For a number of years now, Canada’s housing market has been the strongest performing developed market, which has also made it the world’s most overvalued according to the Economist, the OECD, and Deusche Bank (see below table).
One of the reasons for the stronger price growth in Canada is that it is very open to foreign investors, which has led to a rush of “hot Asian money” (HAM) into markets like Vancouver and Toronto. According to Zero hedge:
“Canada, for example, is very open to foreign investors, which means that in an age of unprecedented global liquidity cash-rich wealthy individuals who are looking for places to park their excess funds can do so in its housing market far more easily than in Japan, with its closed system. “
Now the Canadian Government looks to be removing this pillar of support to the Canadian housing market, announcing that it will scrap its controversial investor visa scheme, which has allowed waves of rich foreigners (mostly Asians) to immigrate to Canada. According to the South China Morning Post:
Tens of thousands of Chinese millionaires in the queue will have their applications scrapped and their application fees returned..
The surprise announcement was made in Finance Minister Jim Flaherty’s budget, which was delivered to parliament in Ottawa on Tuesday afternoon local time.

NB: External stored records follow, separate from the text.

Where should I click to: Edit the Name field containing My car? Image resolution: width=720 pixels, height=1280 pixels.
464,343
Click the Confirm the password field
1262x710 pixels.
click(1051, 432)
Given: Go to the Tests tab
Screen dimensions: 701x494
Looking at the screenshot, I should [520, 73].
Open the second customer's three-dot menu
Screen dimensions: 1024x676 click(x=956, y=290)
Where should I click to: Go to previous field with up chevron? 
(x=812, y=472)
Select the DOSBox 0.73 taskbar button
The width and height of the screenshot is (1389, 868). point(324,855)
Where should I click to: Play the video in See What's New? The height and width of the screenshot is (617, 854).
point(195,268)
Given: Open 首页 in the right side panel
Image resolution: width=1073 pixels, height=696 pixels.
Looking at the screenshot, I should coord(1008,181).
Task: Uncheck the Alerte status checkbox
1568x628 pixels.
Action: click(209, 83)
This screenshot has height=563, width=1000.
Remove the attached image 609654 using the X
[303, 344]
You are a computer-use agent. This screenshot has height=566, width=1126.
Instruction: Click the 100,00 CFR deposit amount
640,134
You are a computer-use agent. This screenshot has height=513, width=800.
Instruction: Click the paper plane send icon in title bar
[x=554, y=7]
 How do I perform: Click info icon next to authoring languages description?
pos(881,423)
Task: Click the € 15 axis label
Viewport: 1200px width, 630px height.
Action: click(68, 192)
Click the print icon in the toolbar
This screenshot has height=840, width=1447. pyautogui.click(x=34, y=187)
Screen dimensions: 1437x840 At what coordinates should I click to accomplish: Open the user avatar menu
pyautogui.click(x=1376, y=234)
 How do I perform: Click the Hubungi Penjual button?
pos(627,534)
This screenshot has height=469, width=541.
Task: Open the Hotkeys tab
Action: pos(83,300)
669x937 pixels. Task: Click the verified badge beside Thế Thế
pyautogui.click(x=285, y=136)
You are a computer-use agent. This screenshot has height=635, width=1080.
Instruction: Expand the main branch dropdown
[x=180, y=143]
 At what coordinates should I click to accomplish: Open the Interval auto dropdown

…the scheme spun out of control when Canada’s Hong Kong consulate was overwhelmed by a massive influx of applications from mainland millionaires…
“For decades, [the scheme] has significantly undervalued Canadian permanent residence, providing a pathway to Canadian citizenship in exchange for a guaranteed loan that is significantly less than our peer countries require”…
All told, 59,000 investor applicants and 7,000 entrepreneurs will have their applications returned, the budget papers said. Seventy per cent of the backlog, as of last January, was Chinese, suggesting more than 46,000 mainlanders will be affected by yesterday’s announcements.
Household debt in Canada recently hit an all-time high of 164% of disposable incomes and the country’s unemployment rate is stuck at a stubbornly high 7% – above the United States. And with this crackdown on HAM, the odds of a Canadian housing market correction have increased.